Keywords

1 Introduction

The computing power of general-purpose processors is enhanced by different parallelism designs. Firstly, single-instruction-multiple-data (SIMD) enables the elements of a vector to be processed in parallel. General-purpose CPUs are usually equipped with vector instruction extensions, such as Intel MMX/SSE/AVX, ARM NEON and AMD 3DNow. Graphics processing units (GPUs) follow a different parallelism structure, single-instruction-multiple-thread (SIMT), where thousands of independent threads execute the same instructions concurrently. Finally, simultaneous-multithreading (SMT) is adopted by both CPUs and GPUs, to enable instructions from multiple threads (in a GPU thread block or a CPU core) to be executed in any given pipeline stage at a time.

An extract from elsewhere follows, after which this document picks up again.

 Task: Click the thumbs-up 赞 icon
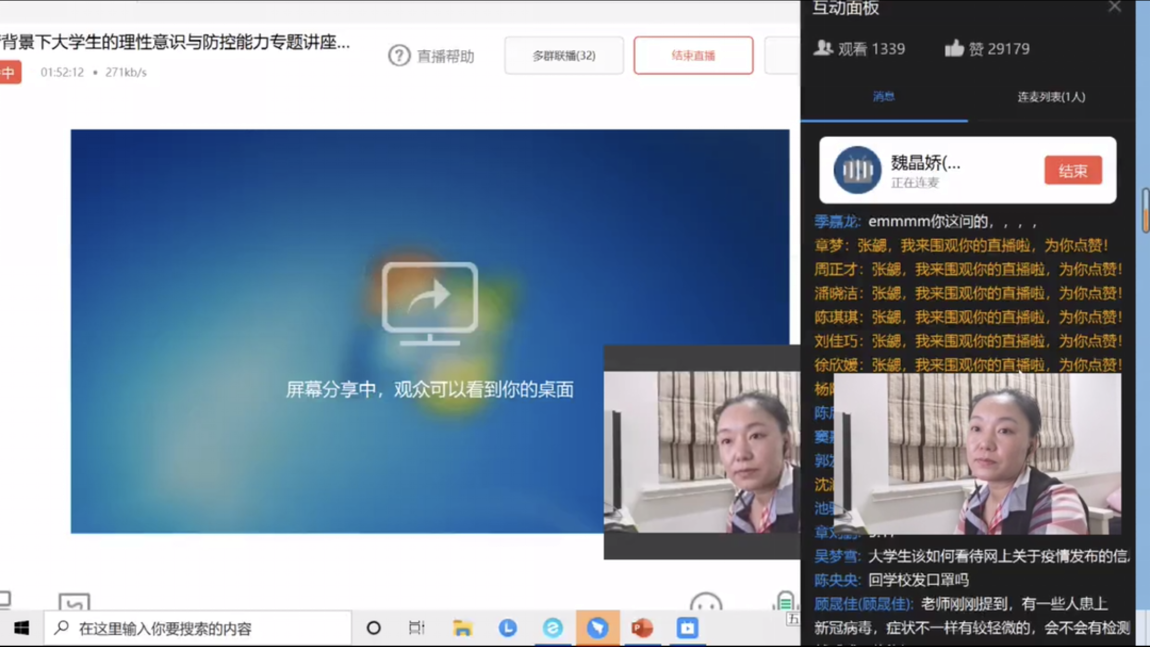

The GPUs’ potential on public-key cryptographic computing has been investigated for several years. Thread-level parallelism and thousands of scalar stream processors in GPUs, produce very high throughput on a great number of simultaneous tasks, but greater latency than the scalar-instruction cryptographic implementations in CPUs [22]. Note that the frequency of GPUs is much lower than that of general-purpose CPUs, for example, Intel Core i7 CPU reaches up to 3.5 GHz while NVIDIA Tesla K20 is only 706 MHz [30]. The deficiency on latency limits the applications of GPUs as public-key cryptographic engines in many scenarios.

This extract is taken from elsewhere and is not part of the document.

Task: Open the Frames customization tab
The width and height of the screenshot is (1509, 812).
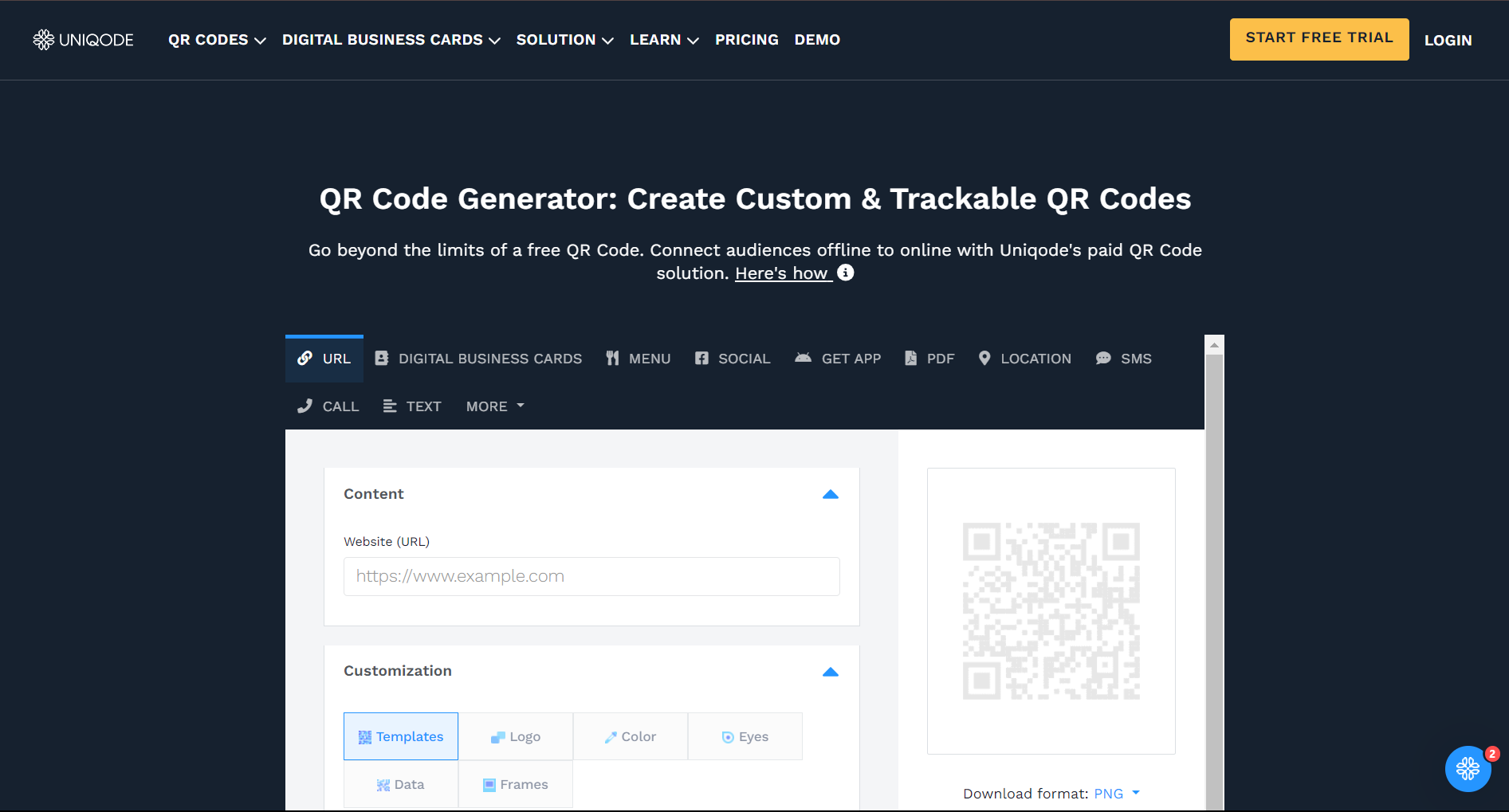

In 2012 November, Intel announced the first product family of Many Integrated Core (MIC) architectures, named Intel Xeon Phi. Xeon Phi provides an opportunity to implement public-key algorithms in a high-throughput and low-latency way. For example, Xeon Phi 7120P consists of 61 cores, and each core is shipped with (a) 512-bit SIMD unit, 16-way 32-bit vector instructions, and (b) 4-way SMT unit, 4 hyperthreads on one core for instruction pipelining. Intel Xeon Phi, with the computing power in tera floating-point operations per second (FLOPS), has been applied in the fields of supercomputing, such as molecular dynamics in [25], sparse matrix multiplication in [27] and large integer arithmetic in [8, 16]. In fact, similar 512-bit SIMD units are supported in Intel Xeon Skylake and Skylake-E CPUs and will be in Intel Cannonlake CPUs.

This paper presents the first implementation of public-key cryptographic algorithms with 512-bit SIMD instructions on Xeon Phi, called PhiRSA. In particular, we evaluate 1024-bit, 2048-bit and 4096-bit RSA on vector instructions. PhiRSA fully exploits the computing power of Xeon Phi 7120P with the following designs. Firstly, to perform 512-bit Montgomery multiplication (see Algorithm 1 for details), the most expensive step of RSA, the intermediate products are organized into four 512-bit vectors; then, these vectors are added using the vector-add-with-carry instruction vpadcd in each round of the Montgomery multiplication’s main loop. After n rounds, the corresponding 512-bit vector in each round composes a vector carry propagation chain (VCPC). This design exploits the vector mask registers and does not need to handle the carry bits after each addition in a round. Secondly, we exploit vector instructions to compute q (see Algorithm 3 for details), without breaking the flow of VCPCs. When a vector is used to compute q, the carry bit takes effect as the write-mask which is read-only in the operation; therefore, the correct q is obtained in the each round of VCPCs but does not break the chains.

The features of SIMD are fully exploited in PhiRSA, as our design magnifies the advantages of vector instruction extensions of Xeon Phi. Our method outperforms greatly the commonly-used redundant representation method in [3, 5, 10,11,12, 21]. To avoid handling the carry bits after large-integer addition during Montgomery multiplication, redundant representation stores only 29-bit operands in each 64-bit element of vectors; then, every product of two elements multiplication is 58-bit and the additional 6 bits are used to hold addition carries without overflow. So, it requires extra instructions and vectors to finish the computations.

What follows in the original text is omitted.